Russian Sturgeon lives in shallow coastal areas of the Black Sea and migrates to spawn in deep parts of the Danube river. A complicated pattern of spawning migrations includes spring and autumn runs. Individuals migrating in spring enter freshwater just before spawning. Males reproduce for the first time at 8-13 years, females at 10-16. Females reproduce every 4-6 years and males every 2-3 years in April-June, when the water temperature rises above 10°C. Larvae drift on currents and juveniles then move towards shallower habitats, before migrating to the sea during their first summer. They remain at sea until maturity.

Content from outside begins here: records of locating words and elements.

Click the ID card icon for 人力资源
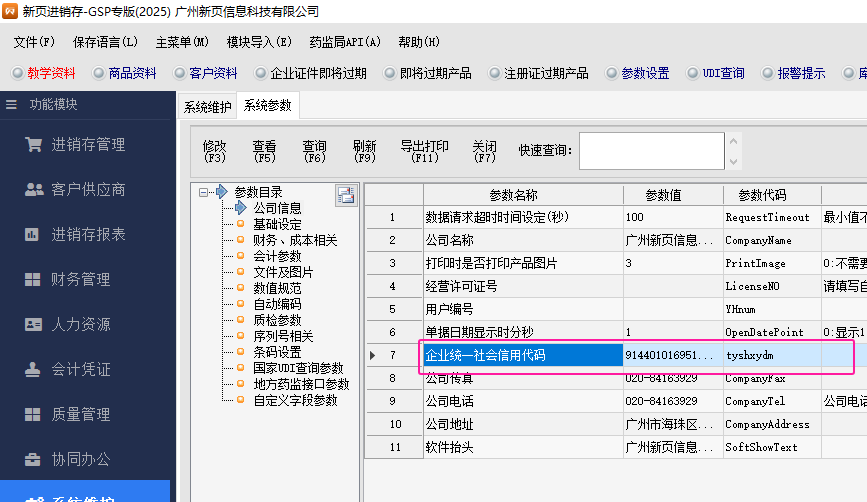The height and width of the screenshot is (502, 867). 33,325
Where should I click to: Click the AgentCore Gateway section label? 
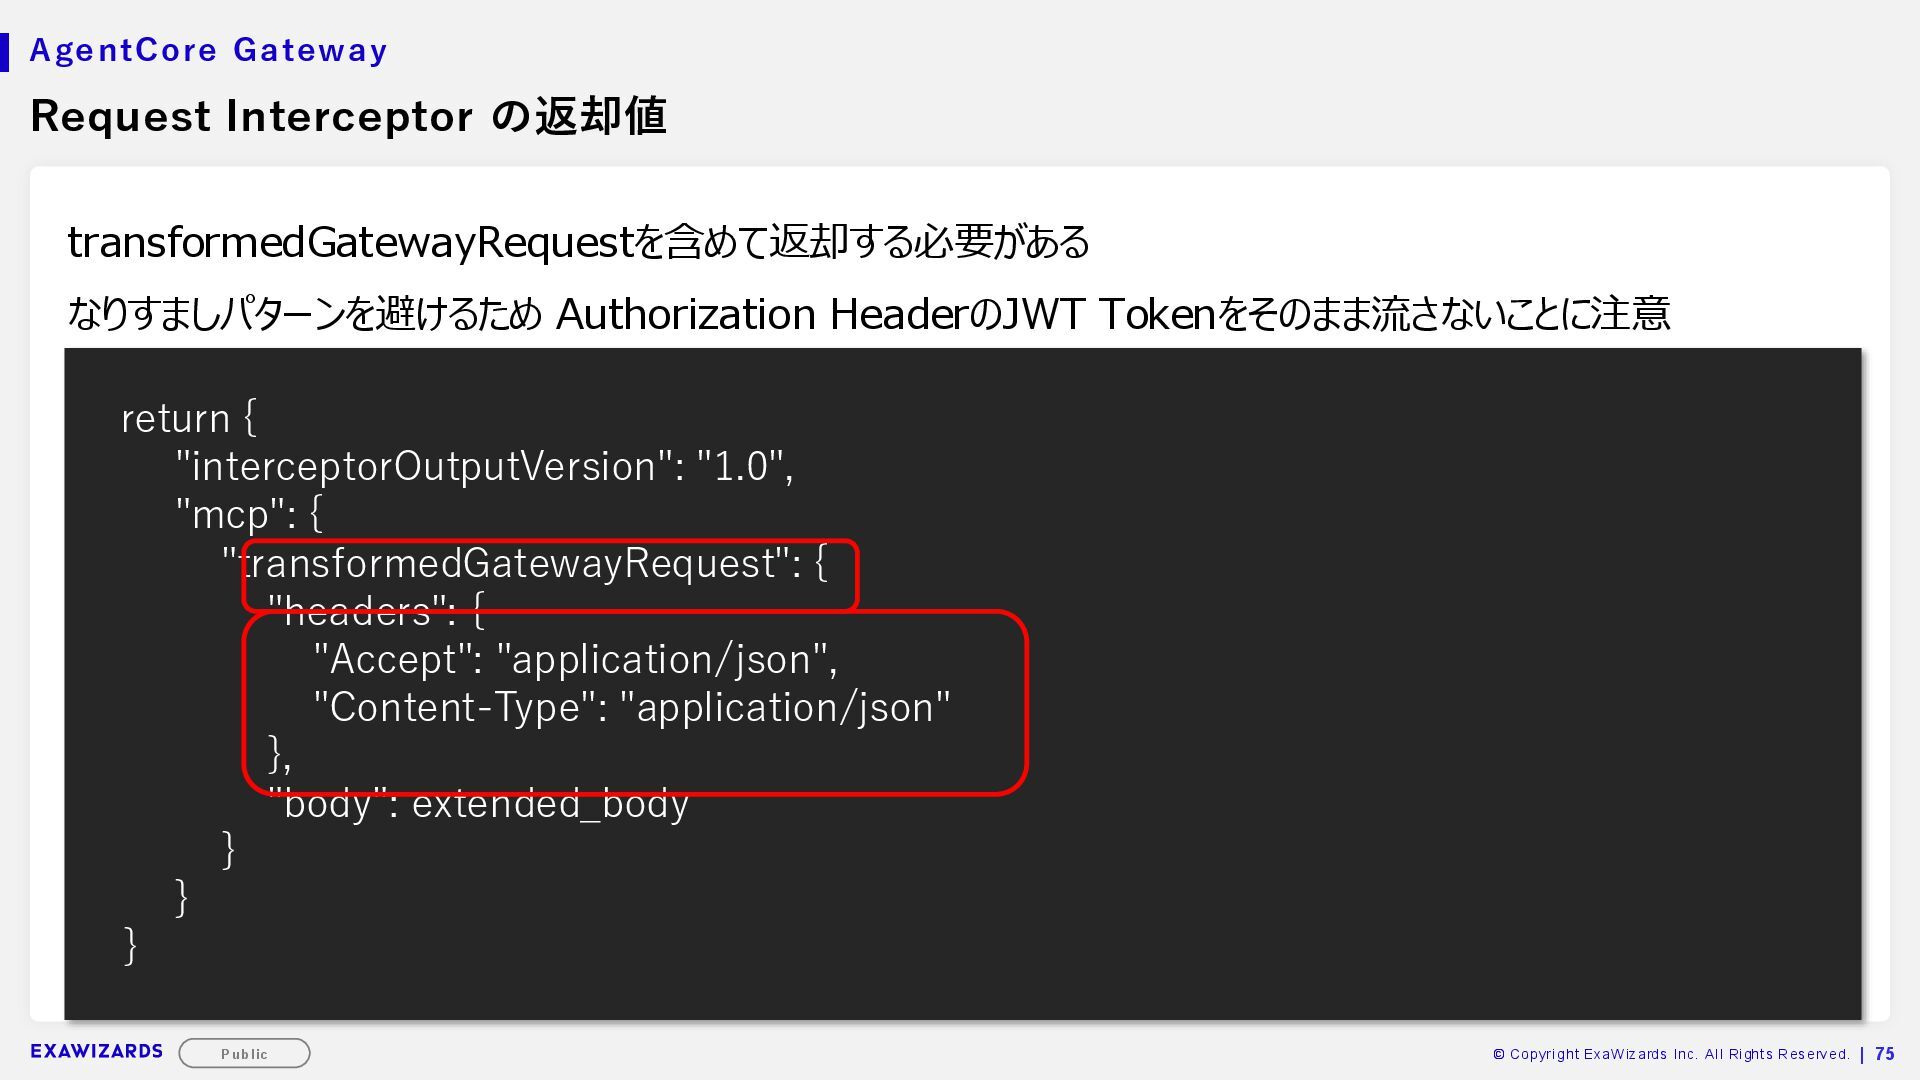(208, 50)
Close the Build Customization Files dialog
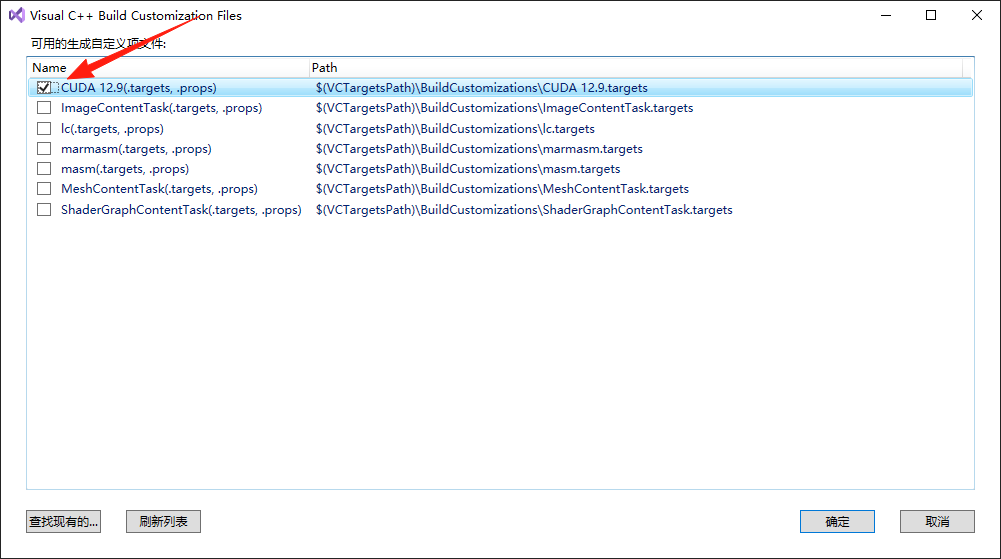The width and height of the screenshot is (1001, 559). (977, 15)
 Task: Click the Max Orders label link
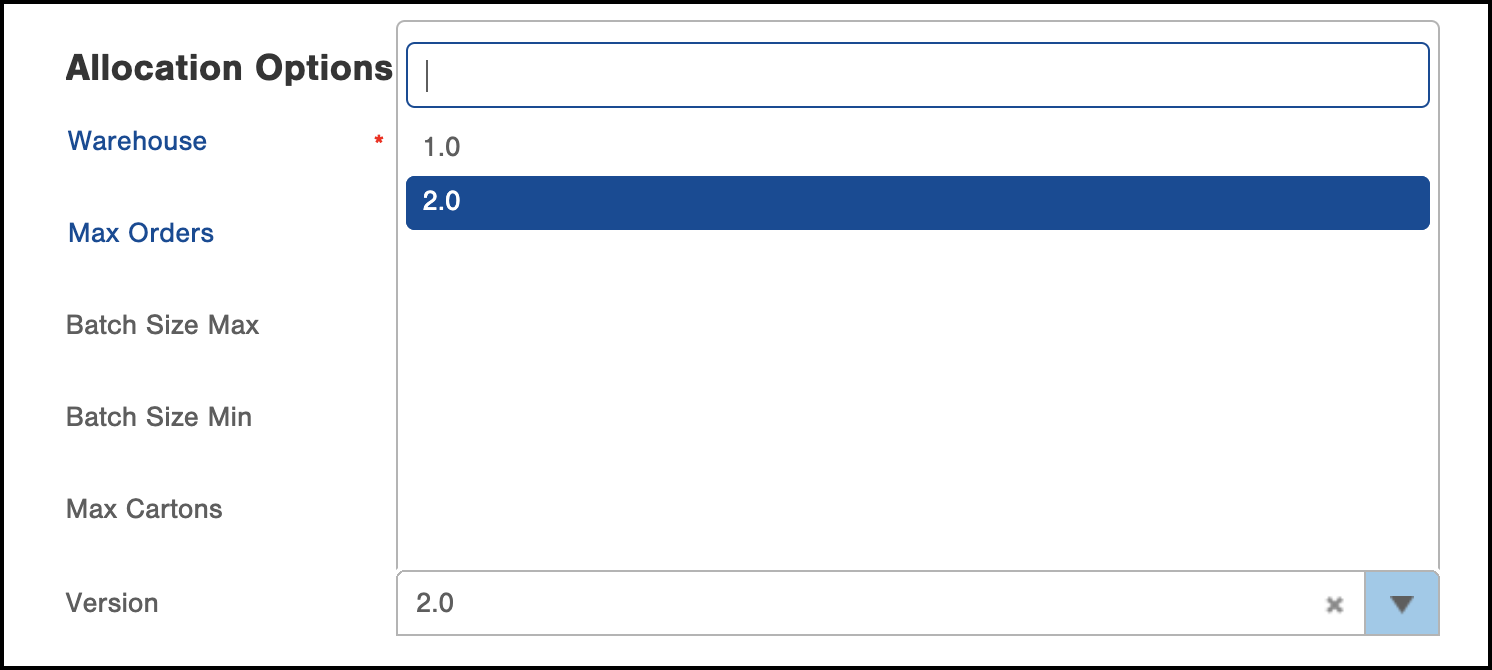(x=141, y=233)
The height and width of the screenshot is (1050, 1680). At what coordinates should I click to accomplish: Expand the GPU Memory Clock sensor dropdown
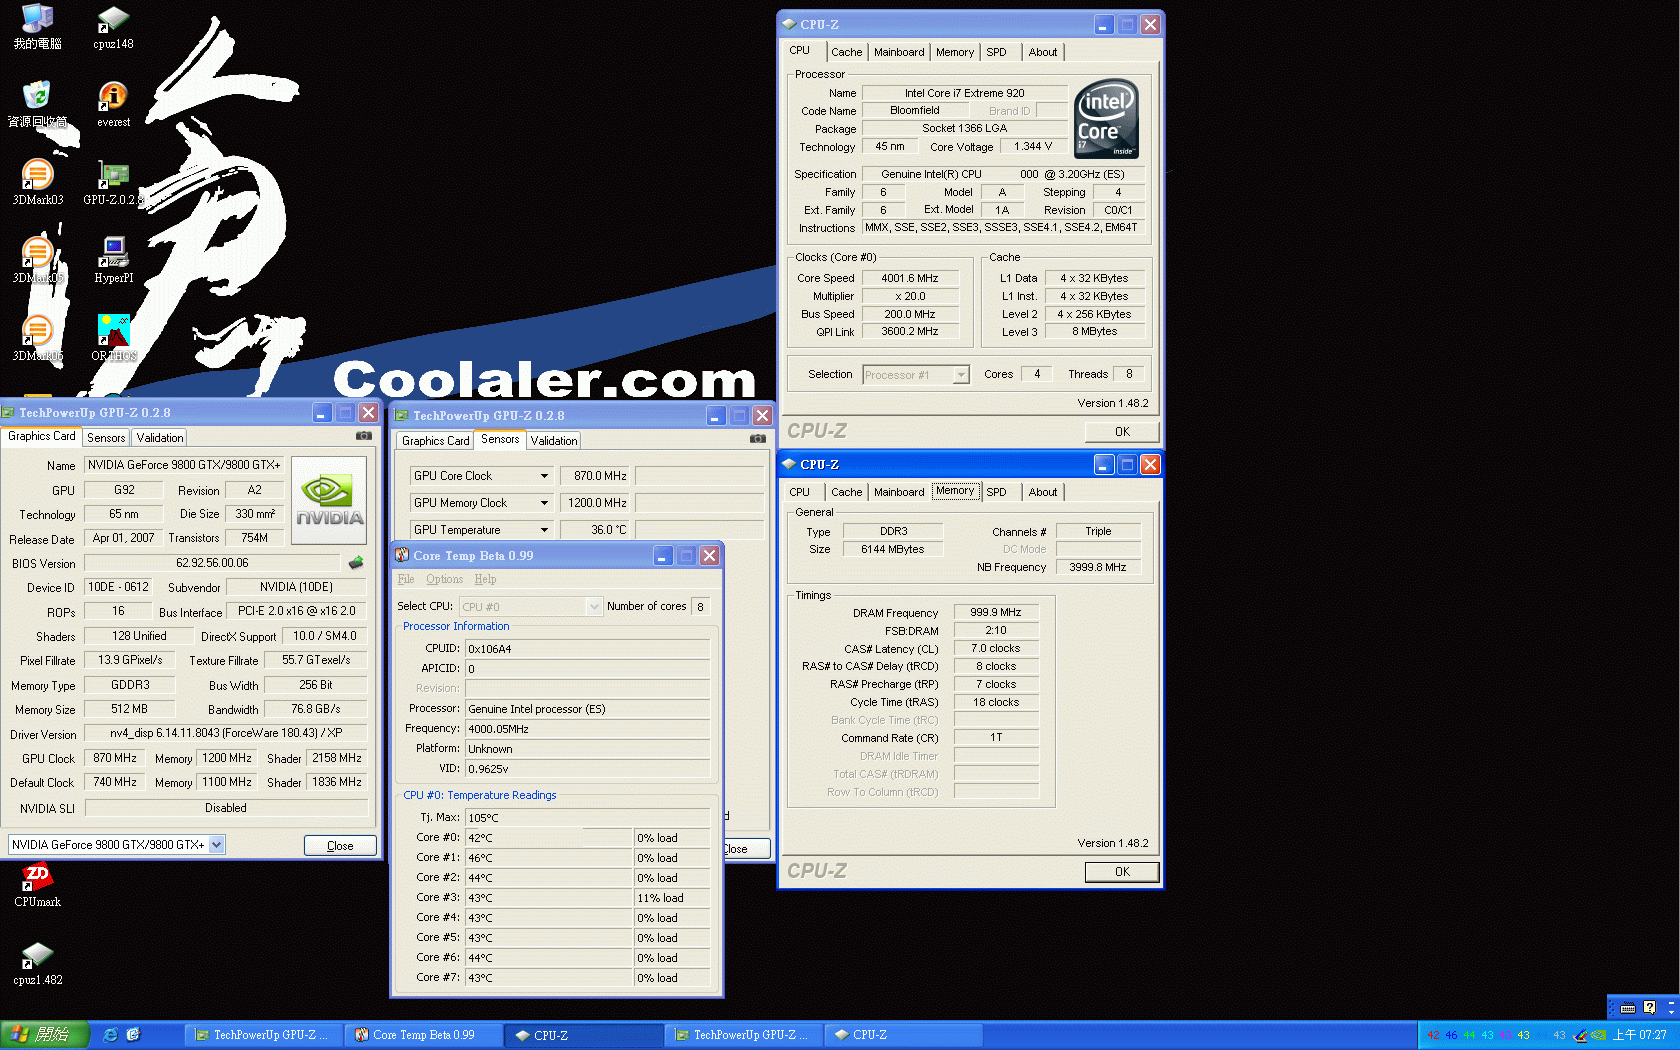(x=544, y=503)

Russian Sturgeon (Acipenser gueldenstaedtii) was formerly the most widely distributed sturgeon in the Danube river. Today the species is very rare and listed in IUCN’s Red List of Threatened Species™ as “Critically Endangered
“For the conservation of the endangered Danube sturgeons, the support coming from local communities is crucial.” says Ekaterina Voynova “And we are very grateful to Rosen Bonov from Belene for giving such a positive example, which I hope will motivate other fishermen to help us in our conservation efforts”, added Ekaterina Voynova.
During the first year of the “LIFE for Danube Sturgeons” project, WWF Bulgaria provided two theoretical and practical trainings on methods for monitoring of sturgeons for local fishermen. The newly obtained knowledge, combined with the fishermen’s expertise and skills, is viewed as a possible alternative source of income for the fishermen. More trainings for fishermen have been planned for this year.